Полемика имеет свои законы. Ее водоворот затягивает. Чем громче восхищался Островским Григорьев, не стесняясь ни крайними преувеличениями, ни дерзкими выходками против «Европы старой или Америки беззубо-молодой, собачьей старостью больной», тем больше сердился и негодовал Щербина – и наоборот: злобные эпиграммы Щербины поджигали энтузиазм трубадура Островского, бросавшегося на его защиту.
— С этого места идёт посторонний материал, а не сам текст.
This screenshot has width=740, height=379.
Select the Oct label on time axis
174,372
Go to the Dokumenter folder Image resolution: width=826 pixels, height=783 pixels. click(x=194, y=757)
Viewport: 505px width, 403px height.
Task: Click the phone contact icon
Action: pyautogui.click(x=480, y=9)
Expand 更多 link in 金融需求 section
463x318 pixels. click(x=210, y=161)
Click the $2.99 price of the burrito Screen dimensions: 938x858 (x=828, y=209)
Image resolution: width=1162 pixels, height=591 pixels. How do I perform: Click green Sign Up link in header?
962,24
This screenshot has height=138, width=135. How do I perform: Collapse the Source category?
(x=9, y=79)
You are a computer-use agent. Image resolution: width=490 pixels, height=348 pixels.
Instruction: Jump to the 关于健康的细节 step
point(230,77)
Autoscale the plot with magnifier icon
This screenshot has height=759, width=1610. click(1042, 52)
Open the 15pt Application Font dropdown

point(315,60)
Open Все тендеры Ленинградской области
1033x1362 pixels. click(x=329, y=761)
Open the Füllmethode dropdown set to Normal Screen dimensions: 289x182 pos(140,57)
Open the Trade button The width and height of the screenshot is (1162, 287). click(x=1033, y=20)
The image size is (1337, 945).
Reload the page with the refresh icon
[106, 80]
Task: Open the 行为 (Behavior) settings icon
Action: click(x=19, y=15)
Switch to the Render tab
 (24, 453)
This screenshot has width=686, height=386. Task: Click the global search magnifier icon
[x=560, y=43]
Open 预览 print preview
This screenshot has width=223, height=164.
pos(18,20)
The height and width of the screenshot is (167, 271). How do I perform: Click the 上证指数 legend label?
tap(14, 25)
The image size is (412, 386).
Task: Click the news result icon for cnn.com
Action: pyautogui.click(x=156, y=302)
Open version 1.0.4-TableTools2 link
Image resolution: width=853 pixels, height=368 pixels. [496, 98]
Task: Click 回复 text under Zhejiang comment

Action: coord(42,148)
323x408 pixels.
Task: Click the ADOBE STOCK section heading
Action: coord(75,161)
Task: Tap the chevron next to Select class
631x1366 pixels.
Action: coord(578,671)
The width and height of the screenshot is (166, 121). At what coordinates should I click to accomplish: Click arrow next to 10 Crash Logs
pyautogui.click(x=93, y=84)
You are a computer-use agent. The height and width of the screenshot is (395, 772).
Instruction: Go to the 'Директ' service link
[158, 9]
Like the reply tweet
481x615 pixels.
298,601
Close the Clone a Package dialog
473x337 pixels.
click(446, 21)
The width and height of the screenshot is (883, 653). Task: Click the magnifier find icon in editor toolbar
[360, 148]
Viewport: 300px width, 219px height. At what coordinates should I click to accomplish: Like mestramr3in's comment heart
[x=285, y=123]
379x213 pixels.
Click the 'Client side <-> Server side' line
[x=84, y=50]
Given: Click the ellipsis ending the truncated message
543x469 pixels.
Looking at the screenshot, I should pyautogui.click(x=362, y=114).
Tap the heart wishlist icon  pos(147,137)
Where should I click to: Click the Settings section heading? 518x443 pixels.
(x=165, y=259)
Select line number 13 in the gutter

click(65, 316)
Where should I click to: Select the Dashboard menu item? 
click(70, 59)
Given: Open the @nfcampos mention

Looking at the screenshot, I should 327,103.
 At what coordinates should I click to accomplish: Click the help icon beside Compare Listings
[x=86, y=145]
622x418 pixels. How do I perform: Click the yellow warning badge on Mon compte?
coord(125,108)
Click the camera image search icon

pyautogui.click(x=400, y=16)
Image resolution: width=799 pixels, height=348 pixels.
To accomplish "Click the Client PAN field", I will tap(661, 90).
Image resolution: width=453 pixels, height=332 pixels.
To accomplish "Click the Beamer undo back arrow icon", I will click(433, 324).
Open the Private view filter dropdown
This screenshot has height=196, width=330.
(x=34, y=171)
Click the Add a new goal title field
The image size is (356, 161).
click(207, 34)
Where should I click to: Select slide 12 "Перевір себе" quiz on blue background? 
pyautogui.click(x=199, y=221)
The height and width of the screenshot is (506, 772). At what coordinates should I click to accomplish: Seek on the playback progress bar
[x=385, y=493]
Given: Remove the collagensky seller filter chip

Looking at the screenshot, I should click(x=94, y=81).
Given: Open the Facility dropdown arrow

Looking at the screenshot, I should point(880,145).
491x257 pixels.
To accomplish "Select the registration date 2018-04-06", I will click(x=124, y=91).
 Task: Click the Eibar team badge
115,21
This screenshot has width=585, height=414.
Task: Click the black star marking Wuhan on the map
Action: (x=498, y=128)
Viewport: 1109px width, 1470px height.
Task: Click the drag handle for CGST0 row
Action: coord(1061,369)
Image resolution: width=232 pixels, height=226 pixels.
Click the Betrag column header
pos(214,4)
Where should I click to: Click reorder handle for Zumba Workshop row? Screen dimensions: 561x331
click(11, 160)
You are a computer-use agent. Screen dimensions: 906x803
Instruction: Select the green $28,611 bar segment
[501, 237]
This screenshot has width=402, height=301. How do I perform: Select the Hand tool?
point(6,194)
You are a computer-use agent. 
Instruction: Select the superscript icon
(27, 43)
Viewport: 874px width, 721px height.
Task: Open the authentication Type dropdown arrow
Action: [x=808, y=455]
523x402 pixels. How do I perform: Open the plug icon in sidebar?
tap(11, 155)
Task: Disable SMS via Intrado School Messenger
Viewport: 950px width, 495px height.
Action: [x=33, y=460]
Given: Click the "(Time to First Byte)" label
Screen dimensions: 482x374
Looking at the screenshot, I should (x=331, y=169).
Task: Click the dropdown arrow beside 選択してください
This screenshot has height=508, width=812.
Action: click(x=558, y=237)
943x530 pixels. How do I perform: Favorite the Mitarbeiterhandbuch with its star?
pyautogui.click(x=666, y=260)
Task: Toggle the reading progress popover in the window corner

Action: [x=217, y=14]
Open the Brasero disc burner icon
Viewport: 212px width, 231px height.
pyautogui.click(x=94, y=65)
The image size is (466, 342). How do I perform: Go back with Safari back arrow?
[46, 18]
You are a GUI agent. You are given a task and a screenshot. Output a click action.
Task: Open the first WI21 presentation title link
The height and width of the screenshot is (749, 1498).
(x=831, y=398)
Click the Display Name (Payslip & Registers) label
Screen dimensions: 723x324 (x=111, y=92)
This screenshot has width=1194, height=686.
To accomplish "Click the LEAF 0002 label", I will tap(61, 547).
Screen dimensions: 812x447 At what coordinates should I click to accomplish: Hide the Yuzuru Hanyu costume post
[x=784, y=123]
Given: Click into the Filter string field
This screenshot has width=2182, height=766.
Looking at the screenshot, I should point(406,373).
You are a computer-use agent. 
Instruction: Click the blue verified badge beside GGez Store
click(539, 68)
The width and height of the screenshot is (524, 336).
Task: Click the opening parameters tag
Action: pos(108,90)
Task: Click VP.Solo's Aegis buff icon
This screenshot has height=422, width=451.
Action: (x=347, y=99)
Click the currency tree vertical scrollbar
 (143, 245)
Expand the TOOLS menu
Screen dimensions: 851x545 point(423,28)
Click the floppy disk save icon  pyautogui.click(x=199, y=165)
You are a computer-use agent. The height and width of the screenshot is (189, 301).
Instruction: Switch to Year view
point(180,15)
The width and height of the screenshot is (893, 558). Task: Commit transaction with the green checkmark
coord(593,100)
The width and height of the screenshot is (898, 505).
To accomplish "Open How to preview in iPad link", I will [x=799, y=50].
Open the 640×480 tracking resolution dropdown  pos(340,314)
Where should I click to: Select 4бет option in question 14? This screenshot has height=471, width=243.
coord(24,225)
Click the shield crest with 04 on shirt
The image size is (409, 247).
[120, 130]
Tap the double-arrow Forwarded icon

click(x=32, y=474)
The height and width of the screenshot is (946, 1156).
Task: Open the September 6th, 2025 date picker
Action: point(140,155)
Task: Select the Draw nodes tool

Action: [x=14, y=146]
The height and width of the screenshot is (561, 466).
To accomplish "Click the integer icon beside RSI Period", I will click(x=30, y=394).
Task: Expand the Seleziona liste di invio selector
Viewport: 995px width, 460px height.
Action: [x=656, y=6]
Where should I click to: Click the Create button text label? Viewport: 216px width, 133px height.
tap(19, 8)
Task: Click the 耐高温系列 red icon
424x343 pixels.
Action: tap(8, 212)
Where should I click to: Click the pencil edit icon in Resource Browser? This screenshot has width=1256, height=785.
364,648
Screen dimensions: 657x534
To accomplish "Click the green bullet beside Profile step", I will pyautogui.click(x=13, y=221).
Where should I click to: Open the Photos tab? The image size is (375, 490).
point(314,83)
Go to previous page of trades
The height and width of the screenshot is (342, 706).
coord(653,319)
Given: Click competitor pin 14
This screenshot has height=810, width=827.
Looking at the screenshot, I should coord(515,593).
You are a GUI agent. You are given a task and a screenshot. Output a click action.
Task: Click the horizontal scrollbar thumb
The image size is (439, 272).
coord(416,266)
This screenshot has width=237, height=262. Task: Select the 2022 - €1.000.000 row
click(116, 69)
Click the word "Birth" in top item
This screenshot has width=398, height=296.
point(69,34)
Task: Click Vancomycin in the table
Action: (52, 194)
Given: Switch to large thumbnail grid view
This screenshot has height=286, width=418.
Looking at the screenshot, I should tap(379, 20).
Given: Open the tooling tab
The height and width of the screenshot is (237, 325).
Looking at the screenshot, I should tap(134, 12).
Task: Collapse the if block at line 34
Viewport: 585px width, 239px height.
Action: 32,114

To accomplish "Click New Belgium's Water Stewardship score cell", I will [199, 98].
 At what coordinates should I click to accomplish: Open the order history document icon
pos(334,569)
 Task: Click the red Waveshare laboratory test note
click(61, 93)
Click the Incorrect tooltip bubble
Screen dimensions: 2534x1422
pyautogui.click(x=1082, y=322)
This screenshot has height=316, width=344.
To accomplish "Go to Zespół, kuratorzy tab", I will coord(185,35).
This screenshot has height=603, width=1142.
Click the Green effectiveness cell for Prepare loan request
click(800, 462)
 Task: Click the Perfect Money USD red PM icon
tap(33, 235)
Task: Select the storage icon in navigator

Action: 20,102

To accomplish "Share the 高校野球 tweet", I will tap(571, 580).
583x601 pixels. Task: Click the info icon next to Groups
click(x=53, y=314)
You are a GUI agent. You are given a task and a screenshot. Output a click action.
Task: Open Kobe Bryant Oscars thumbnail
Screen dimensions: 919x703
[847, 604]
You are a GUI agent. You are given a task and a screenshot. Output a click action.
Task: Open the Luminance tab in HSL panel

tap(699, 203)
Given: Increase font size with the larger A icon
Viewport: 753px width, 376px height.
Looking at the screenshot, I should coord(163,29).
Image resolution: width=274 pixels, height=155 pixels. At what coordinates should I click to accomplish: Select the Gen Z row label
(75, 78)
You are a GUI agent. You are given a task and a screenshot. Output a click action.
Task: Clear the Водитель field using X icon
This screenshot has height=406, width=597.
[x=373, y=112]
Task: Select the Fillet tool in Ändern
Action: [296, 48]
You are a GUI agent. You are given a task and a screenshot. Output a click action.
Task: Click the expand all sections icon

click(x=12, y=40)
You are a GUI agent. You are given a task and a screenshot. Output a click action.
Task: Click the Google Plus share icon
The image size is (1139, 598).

На стихотворение «Искусство и Правда» Щербина немедленно ответил своими стихами «После чтения “Элегии – оды – сатиры”»:
Внимая голосу восторженных кликуш,
В себе почуял ты какого-то гиганта
И о себе самом понес смешную чушь,
Что так не вяжется с достоинством таланта.
Купца-пропоицу нам ставишь в идеал,
Клевещешь на себя, на русскую природу
И «слово новое» со сцены ты сказал
Медведем и козой российскому народу.
………………………………………………………………
Друзьями назвал ты всех пьяниц, всех шутов,
Всех парий нравственных и крикунов позорных…
Ужель ты дорожишь восторгами глупцов
И пискотней похвал безграмотных и вздорных?
Тебе сплели венок из листьев белены.